1. İnkâr etme, kabul etmeme, reddetme: Özrüne bu şekilde bir davranış ve tavır geliştirmiş özürlü birey durumunu kabul etmez, reddeder. Sağlam insanlar gibi davranmak ister, dener. Çevresindekilerle normalmiş gibi ilişki kurmaya ve sürdürmeye çalışır. Bazen özürlünün çevresindeki ana, baba, akrabaları, arkadaşları ve hatta öğretmenler de özre karşı aynı tavır ve davranış içinde bulunurlar. Bu davranış ve tavırlar genellikle özürleri hafif, fark edilemeyecek bir düzeyde olanlarda ve özellikle teşhisi zor olan geri zekâlılarda sık görülür. Ancak bazen açık ve belirgin olan özürlerde de kendine fazla değer biçen kişilerde bunu farklı bahanelerle inkâr etme eğiliminde olurlar (şanssızlık, felaket vb.) gibi. Alınan önlemler özür ve yetersizliği düzeltmezse sonuç yine inkâr olarak devam eder.
2. Kabul yetersizliği: Kabul yetersizliği olan özürlü kişiler durumu inkâr yerine olduğu gibi kabul ederler. Durumu kabul edenler kendi içlerinde durumlarına karşı birbirinden farklı üç tür tavır ve davranış şekillendirirler. Bunlar şöyledir:
a. Birinci gruptakiler durumlarını olduğu gibi kabul ederler. Kendilerini paniğe kaptırmadan kayıpları için yanıp yakılacakları yerine sağlam kalan mevcut yeteneklerini en iyi şekilde geliştirmeye çabalarlar. Yetersizliklerini en az düzeye indirerek, toplumda başarılı, saygınlık kazanarak ve kazanan bireyler olarak kanıtlamaya yönelik tavır ve davranışlar geliştirirler. Buna inanarak, inandırarak yaşamlarını sürdürme çabası içine girerler. Çevresindeki tüm insanlarla bu inanca uygun ilişki ve etkileşim sürdürürler.
b. İkinci gruba girenler durumlarını kabullenirler. Ancak bunlar kendilerini normallerden ayrı bir dünyanın adamı olduklarını kabullenirler. Kendi durumunda aynı özürlü insanlar arasında bulunmaktan haz duyarlar. Sağlam insanlar arasında bulunmaktan rahatsız olurlar. Yetersizliğini, özrünü kabul etmekle beraber ancak kendi durumundaki özürlü insanlar arasında yaşamaktan mutlu olurlar.
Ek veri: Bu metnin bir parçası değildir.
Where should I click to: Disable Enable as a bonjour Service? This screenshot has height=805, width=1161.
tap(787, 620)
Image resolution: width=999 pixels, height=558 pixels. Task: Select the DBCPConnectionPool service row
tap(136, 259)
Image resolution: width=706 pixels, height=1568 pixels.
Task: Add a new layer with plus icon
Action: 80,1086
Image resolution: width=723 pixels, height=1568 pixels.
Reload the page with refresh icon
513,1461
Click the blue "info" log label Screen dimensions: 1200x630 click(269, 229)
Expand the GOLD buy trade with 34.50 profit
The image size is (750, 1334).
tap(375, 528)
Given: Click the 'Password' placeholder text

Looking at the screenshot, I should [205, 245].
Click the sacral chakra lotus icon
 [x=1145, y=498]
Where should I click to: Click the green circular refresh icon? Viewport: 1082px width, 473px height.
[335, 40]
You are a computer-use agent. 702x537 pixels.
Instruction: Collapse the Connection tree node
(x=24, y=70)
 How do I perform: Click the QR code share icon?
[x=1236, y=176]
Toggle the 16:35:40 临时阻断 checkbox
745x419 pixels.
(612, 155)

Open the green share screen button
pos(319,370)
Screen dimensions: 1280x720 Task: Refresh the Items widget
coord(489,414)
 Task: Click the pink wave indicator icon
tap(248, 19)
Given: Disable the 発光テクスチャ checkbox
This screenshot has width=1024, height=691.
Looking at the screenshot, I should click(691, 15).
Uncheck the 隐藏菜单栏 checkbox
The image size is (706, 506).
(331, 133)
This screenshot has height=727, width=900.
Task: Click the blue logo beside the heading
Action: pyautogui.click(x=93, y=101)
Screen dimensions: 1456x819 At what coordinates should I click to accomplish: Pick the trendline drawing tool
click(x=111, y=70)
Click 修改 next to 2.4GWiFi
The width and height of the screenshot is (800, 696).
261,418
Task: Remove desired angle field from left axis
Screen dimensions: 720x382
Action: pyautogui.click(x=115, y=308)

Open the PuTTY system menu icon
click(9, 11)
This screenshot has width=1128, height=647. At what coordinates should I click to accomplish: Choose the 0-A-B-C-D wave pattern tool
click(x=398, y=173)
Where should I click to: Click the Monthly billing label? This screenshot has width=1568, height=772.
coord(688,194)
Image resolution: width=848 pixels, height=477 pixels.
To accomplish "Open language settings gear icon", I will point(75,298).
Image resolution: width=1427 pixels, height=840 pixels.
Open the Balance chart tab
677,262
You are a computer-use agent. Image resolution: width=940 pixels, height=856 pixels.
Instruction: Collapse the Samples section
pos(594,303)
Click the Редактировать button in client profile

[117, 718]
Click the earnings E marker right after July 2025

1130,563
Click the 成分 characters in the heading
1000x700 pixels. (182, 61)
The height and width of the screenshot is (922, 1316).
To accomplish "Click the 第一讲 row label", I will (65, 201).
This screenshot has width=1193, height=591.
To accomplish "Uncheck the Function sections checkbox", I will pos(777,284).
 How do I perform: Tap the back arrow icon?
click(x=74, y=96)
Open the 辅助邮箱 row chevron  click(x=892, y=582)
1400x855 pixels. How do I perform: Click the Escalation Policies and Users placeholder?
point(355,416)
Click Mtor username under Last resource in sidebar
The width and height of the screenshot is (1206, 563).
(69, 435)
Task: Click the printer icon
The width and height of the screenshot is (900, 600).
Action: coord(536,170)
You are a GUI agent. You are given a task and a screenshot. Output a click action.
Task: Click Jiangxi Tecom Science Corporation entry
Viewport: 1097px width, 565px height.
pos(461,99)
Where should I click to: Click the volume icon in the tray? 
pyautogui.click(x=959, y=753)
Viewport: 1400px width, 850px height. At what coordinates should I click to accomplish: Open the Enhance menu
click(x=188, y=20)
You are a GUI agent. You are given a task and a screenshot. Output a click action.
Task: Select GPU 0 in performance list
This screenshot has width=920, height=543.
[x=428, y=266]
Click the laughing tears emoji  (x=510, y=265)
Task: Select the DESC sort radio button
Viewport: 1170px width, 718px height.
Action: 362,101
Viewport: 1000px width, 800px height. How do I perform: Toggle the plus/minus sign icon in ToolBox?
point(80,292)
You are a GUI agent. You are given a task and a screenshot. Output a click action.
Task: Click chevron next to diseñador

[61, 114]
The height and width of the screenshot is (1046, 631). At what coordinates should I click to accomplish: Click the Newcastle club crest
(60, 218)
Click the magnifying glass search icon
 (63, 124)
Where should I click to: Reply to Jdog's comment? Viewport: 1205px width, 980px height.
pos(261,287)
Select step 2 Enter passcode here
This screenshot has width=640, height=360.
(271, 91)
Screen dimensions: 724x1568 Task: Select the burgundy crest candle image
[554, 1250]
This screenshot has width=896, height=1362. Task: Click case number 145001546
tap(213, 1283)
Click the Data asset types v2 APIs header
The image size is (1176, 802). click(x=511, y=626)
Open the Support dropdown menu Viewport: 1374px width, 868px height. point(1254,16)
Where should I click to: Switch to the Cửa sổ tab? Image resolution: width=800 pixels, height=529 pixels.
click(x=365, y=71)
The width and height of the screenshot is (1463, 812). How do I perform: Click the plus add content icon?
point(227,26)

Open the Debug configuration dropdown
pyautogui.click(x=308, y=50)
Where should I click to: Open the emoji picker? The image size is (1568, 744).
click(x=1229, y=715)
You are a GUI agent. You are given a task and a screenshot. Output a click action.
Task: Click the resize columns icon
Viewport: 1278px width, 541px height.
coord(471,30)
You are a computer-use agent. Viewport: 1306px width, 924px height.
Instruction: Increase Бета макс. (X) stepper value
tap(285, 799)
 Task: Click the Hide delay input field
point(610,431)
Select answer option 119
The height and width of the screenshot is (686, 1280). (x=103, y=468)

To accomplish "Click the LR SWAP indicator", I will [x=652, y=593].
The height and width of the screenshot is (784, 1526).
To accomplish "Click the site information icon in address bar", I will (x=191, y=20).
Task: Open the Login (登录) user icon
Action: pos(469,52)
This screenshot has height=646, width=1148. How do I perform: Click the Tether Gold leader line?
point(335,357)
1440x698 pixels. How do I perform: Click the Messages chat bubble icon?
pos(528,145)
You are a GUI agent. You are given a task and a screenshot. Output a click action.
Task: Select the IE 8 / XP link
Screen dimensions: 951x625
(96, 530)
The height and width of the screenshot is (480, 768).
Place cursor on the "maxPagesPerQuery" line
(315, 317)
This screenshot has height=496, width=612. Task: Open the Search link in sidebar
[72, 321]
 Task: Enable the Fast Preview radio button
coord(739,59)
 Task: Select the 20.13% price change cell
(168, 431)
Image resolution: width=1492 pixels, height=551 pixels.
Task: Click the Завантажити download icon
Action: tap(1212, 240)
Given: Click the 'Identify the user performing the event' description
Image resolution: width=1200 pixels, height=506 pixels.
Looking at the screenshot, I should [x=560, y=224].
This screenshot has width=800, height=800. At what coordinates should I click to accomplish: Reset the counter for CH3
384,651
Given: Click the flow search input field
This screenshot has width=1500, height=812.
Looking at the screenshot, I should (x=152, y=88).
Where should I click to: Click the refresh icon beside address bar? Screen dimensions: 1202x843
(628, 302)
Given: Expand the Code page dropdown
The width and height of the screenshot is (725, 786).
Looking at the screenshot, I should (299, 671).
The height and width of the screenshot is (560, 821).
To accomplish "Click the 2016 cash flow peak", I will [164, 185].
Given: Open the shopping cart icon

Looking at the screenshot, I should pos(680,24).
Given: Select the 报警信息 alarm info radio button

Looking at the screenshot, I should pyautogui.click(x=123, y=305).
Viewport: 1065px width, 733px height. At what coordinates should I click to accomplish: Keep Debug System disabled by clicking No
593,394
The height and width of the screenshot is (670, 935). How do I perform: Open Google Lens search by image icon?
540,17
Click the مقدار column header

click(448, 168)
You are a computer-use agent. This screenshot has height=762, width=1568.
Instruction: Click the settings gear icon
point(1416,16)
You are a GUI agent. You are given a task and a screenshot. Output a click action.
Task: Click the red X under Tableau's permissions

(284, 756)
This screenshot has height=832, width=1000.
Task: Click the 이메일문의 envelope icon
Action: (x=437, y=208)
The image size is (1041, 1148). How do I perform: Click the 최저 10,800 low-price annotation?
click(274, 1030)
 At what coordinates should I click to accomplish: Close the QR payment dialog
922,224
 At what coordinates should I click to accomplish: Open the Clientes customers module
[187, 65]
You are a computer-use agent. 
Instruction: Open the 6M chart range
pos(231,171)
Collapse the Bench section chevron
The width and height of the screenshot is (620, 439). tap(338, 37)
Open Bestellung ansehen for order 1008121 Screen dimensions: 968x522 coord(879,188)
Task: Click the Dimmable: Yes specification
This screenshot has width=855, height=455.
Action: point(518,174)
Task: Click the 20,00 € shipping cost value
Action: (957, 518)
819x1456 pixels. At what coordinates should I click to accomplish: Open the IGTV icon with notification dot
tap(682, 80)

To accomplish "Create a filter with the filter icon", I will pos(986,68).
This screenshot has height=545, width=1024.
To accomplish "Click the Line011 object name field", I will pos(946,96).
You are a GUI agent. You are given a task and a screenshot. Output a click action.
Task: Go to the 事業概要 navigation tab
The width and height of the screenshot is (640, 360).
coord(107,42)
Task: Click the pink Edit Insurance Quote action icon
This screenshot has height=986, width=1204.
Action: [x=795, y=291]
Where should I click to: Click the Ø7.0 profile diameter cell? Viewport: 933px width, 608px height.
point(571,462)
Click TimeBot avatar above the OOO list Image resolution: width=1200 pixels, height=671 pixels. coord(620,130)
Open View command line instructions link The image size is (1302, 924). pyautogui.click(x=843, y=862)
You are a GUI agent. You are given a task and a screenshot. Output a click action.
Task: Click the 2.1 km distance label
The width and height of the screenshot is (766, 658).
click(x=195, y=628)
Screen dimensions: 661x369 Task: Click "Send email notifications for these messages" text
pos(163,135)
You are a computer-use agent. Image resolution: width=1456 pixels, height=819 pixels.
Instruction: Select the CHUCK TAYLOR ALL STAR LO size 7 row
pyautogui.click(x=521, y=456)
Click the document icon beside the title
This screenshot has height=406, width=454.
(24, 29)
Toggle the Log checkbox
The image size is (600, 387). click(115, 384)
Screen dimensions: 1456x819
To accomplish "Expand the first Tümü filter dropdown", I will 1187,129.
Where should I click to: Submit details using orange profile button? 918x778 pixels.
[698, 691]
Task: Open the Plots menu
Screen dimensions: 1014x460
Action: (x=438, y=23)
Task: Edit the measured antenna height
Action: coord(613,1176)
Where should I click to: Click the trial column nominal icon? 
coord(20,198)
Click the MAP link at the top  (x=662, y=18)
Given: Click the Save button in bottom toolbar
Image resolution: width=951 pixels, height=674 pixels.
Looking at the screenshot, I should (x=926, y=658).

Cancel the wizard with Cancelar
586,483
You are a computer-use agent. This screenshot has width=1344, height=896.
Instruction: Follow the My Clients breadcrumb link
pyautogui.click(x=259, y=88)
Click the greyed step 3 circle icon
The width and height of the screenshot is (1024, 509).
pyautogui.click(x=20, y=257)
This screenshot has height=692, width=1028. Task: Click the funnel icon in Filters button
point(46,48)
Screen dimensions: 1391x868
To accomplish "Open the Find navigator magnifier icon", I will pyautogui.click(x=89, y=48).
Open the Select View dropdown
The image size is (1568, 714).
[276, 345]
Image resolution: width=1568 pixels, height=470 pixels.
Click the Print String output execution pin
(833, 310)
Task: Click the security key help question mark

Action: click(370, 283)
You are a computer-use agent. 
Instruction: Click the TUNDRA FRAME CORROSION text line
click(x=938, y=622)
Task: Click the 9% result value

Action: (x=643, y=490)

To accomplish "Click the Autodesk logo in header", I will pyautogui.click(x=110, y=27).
c. Üçüncü gruptakiler ise bunarda özürlerini kabul ederler. Hem de 1. ve 2. gruptakilerden çok fazla isteyerek kabul ederler. Fakat bunlar yetersizliklerinin ve özürlerini bir geçim aracı olarak kullanma eğilimindedirler. Yani bu gruptakiler mevcut sağlam olan yeteneklerinin en iyi şekilde kullanıp toplum içinde saygınlık kazanmak için çaba harcayacakları yerine özür ve yetersizliğe uğrayan özelliklerini kullanırlar. Çevresindeki diğer insanları kendine acındırmak sureti ile onların yardımlarını almaya çabalarlar. Özürlerini başkalarını acındıracak şekilde dile getirerek dilenirler. Hatta çevresinde bulunan yakınlarının da teşviki ile özrü yüksek gelir getiren meslek haline getirirler. Bu konuda toplumun acıma duygularını en iyi şekilde istismar edecek şekilde eğitilirler. Allah'ı da aracılık ederek kazanç sağlarlar. Örneğin: "Bir sadaka vereni Allah bin kazadan korur, Allah sizleri, evlatlarınızı korusun, evlatlarınızı size bağışlasın, Allah kimseyi gözden etmesin, elden ayaktan düşürmesin" gibi. Bu maksatla özürlendirilmiş- yetersiz duruma getirilmiş birçok insanlar büyük şehirlerde özel şebekelerce merhamet dilenciliği yaptırılmaktadır.
Bu gruba giren özürlüler iyileştirilmeyi kabul etmeyebilirler. Hatta iyileşenler eski durumlarına büyük özlem duyabilirler.

Özrün Toplumsal Yönü
Yukarıda açıklandığı üzere, özür bireyin çevresi ile iletişim ve etkileşimi sonunda ortaya çıkan bir durumdur demek uygun olacaktır. Bu nedenle özrün toplumsal yönünü incelemek yararlı olacaktır. Durumu ne olursa her insan yaşamını bir çevre içinde devam ettirir. Özel eğitime muhtaç çocukta insan olarak özürlü olmayan akranları gibi bir toplumsal çevre içinde yaşar.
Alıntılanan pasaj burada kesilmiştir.